Stored data:

::::

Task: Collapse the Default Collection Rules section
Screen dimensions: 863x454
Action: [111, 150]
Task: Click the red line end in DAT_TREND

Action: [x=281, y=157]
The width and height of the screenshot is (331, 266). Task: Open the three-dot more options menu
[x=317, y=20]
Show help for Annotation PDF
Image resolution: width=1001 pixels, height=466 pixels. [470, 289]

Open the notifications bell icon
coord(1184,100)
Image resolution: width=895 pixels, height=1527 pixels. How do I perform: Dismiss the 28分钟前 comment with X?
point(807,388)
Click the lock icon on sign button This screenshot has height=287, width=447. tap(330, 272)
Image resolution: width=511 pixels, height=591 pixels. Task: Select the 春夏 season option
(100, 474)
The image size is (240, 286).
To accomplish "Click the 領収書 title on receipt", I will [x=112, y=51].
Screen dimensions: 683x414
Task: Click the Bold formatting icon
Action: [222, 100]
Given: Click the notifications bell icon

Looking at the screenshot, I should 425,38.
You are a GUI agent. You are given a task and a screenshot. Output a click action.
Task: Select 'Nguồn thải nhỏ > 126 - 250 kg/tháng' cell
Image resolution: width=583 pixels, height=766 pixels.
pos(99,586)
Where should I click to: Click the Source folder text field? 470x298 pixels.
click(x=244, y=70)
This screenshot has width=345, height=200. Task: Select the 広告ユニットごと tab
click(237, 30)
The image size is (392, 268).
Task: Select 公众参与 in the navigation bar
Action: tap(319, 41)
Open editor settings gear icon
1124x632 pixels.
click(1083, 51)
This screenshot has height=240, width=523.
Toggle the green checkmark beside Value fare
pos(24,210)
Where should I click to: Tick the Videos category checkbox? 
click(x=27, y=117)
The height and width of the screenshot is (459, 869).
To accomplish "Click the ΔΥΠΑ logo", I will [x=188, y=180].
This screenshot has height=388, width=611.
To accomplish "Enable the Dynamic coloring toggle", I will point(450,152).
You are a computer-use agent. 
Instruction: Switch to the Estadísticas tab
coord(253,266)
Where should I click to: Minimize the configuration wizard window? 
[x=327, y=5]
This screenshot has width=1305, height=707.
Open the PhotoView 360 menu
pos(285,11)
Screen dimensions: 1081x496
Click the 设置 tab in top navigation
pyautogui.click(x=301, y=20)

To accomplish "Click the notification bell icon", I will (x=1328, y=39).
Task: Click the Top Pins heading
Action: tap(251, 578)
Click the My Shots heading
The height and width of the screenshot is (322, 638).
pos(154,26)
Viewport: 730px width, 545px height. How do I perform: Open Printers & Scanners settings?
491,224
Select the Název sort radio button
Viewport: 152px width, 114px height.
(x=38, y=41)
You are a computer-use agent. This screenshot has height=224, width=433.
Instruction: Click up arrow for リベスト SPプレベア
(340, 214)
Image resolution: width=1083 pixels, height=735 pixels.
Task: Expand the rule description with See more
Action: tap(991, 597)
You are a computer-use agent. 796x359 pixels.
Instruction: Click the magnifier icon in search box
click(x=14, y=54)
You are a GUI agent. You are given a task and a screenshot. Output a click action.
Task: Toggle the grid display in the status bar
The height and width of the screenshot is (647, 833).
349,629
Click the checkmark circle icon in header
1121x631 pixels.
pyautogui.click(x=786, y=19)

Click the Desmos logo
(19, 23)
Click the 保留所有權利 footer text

::::

# Work to complete
Return each line among the entries that holds the word "agent".

# Response for this exercise
You are a GUI agent. You are given a task and a screenshot. Output a click action.
You are a computer-use agent. 
You are a computer-use agent. This screenshot has height=224, width=433.
You are a computer-use agent. 796x359 pixels.
You are a GUI agent. You are given a task and a screenshot. Output a click action.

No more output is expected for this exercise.